──────── Study material

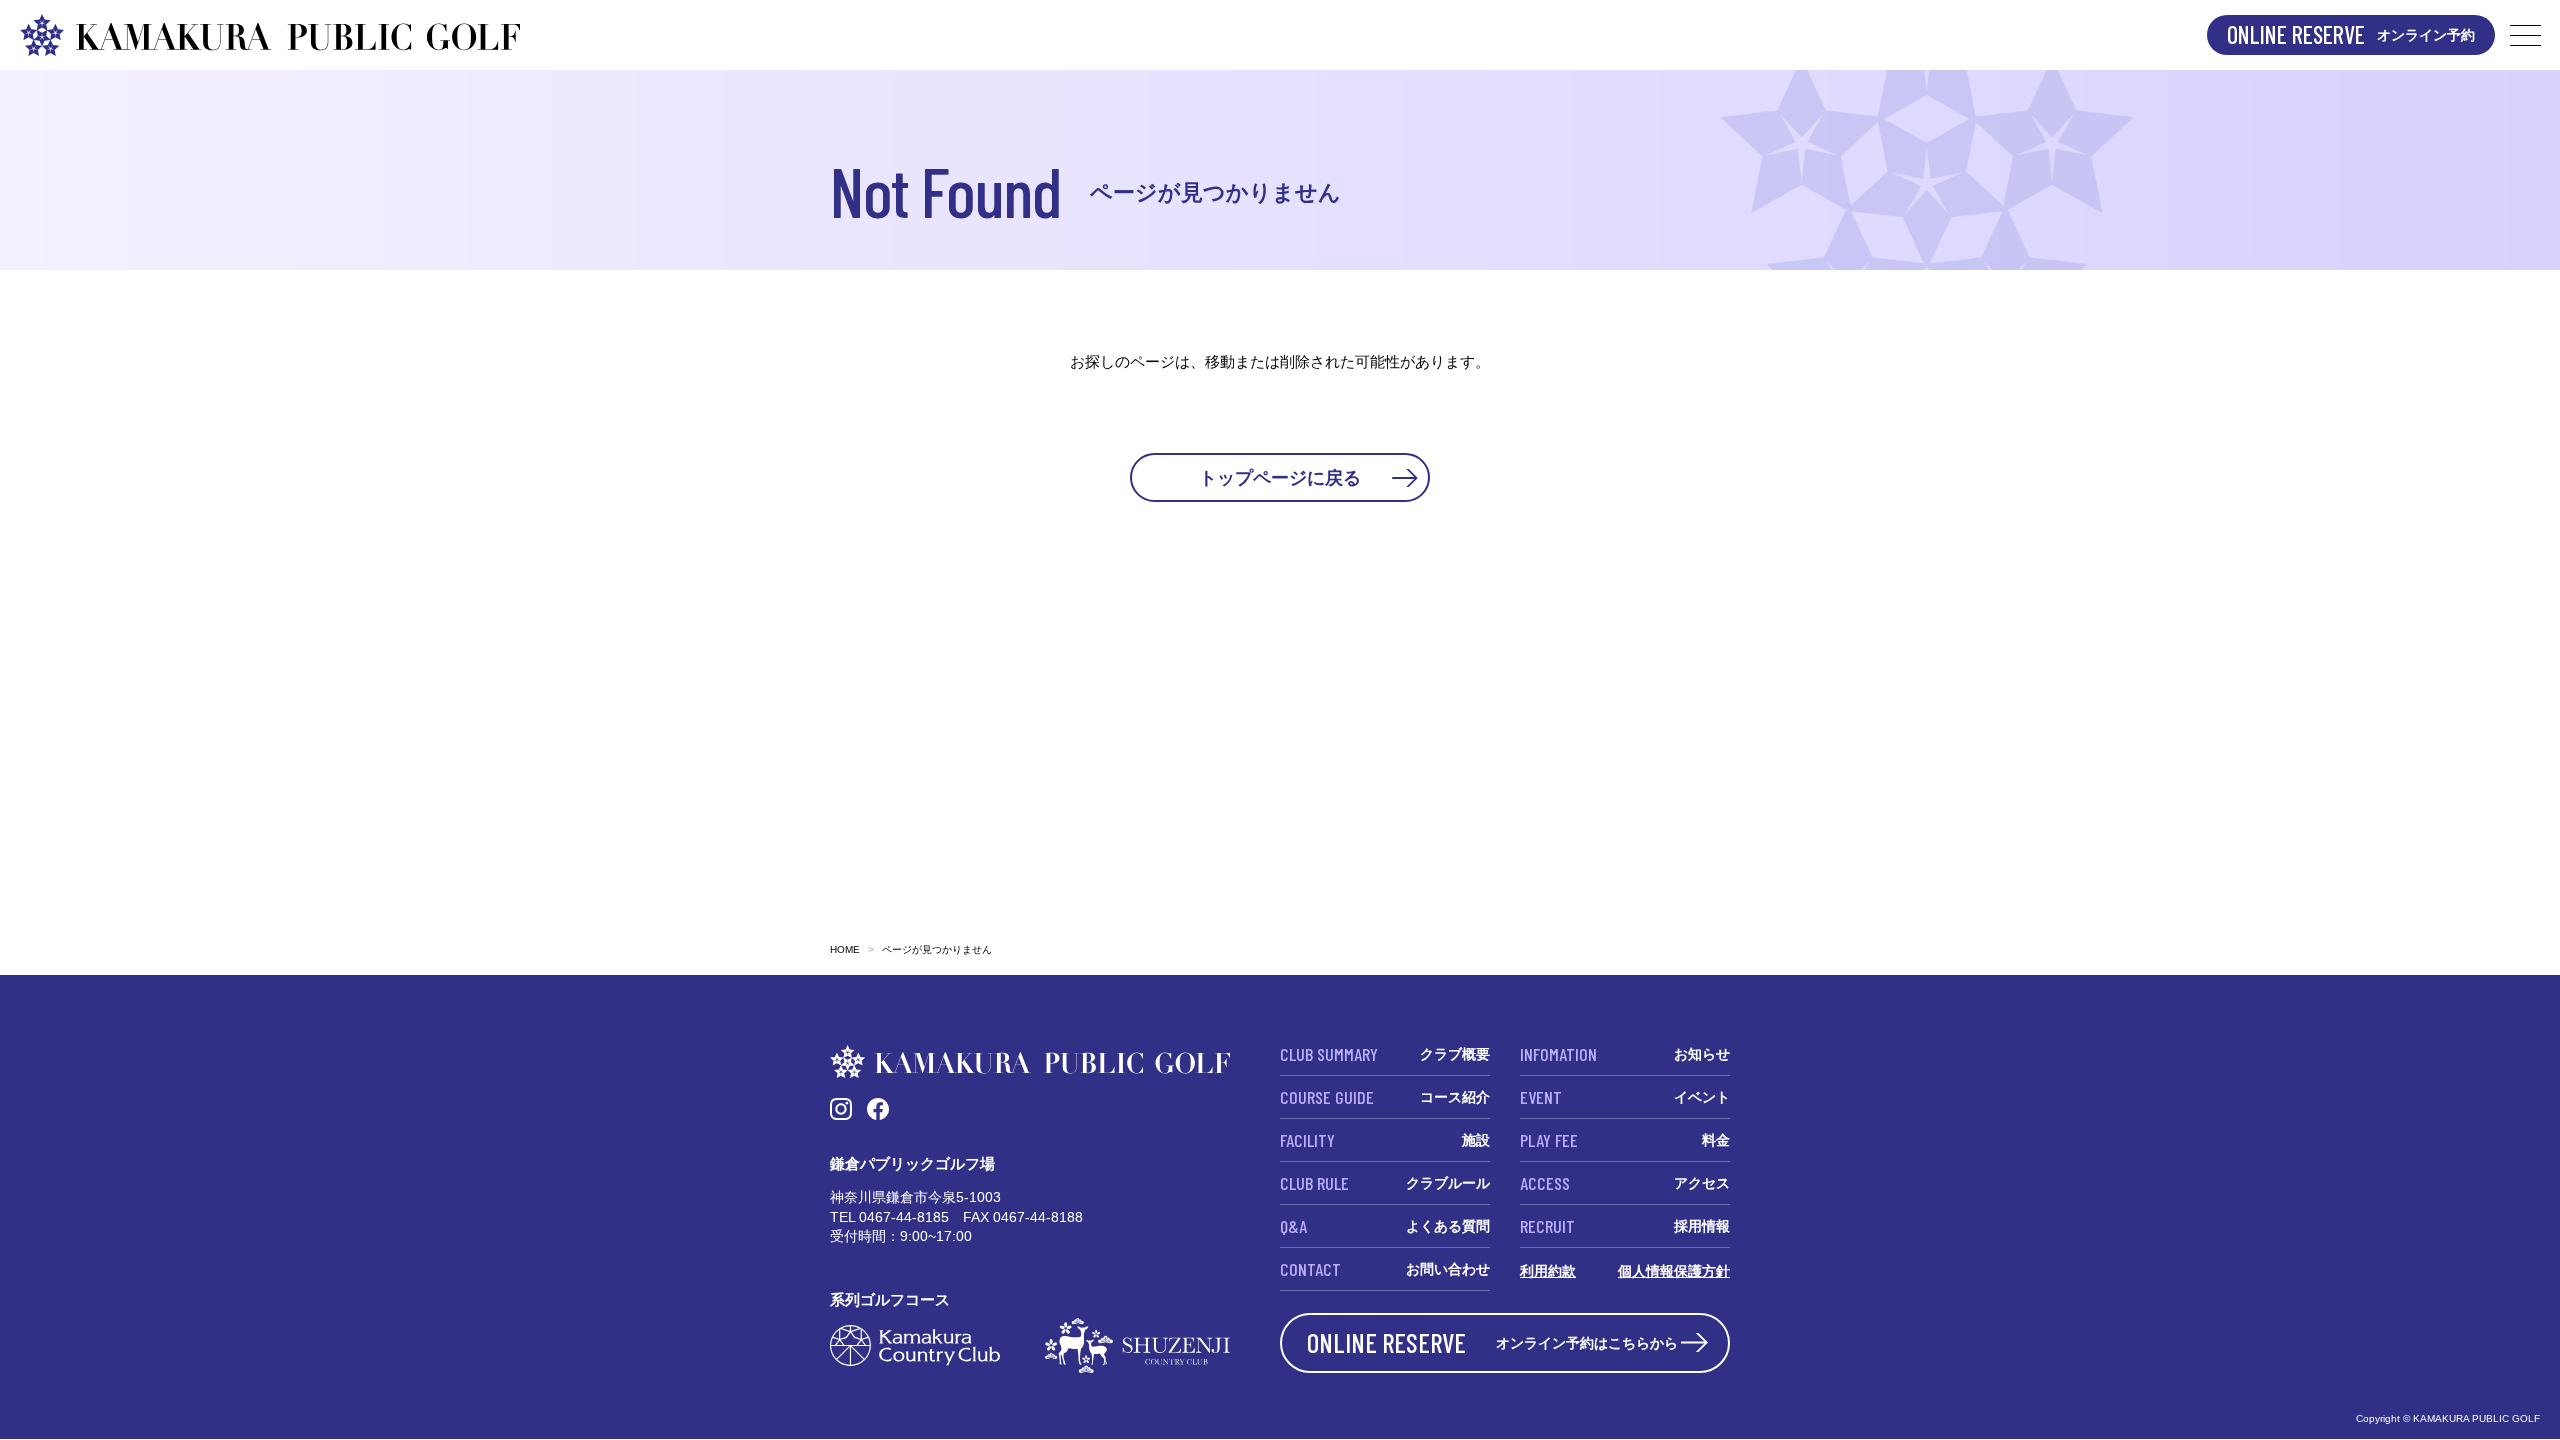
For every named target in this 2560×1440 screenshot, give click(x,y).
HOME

────────────────
──────── Study material

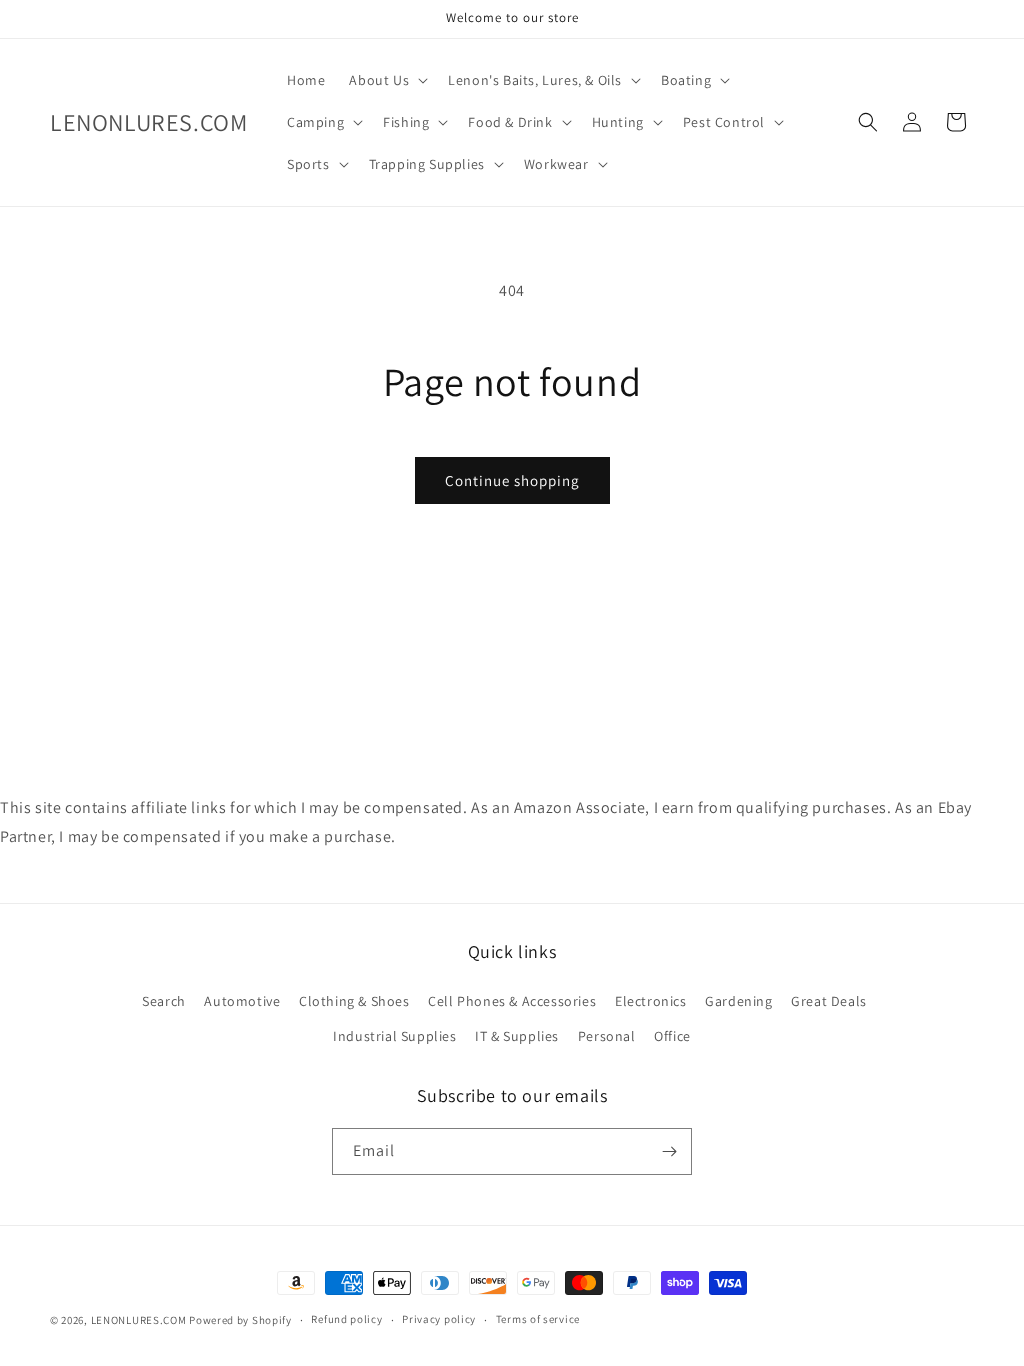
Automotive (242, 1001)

────────────────
──────── Study material

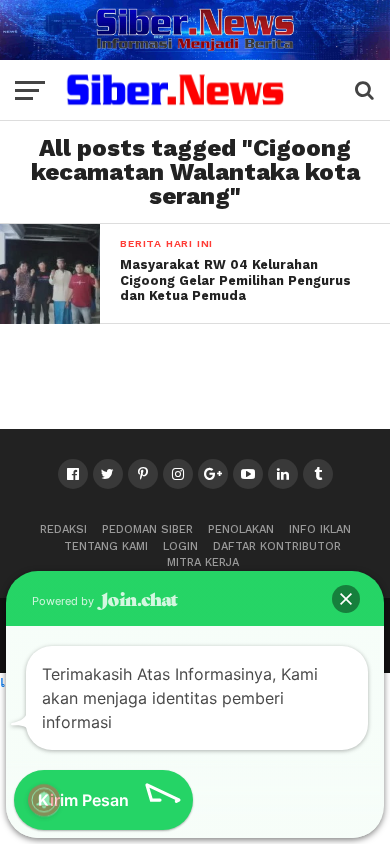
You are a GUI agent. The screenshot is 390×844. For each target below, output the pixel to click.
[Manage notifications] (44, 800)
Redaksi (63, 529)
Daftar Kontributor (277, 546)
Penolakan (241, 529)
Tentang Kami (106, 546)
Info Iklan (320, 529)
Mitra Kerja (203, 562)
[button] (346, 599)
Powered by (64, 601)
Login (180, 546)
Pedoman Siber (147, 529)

────────────────

Exercise aim:
What lines in the data above carry "screenshot"? Return them all.

Final answer:
For every named target in this 2560×1440 screenshot, give click(x,y).
You are a GUI agent. The screenshot is 390×844. For each target below, output the pixel to click.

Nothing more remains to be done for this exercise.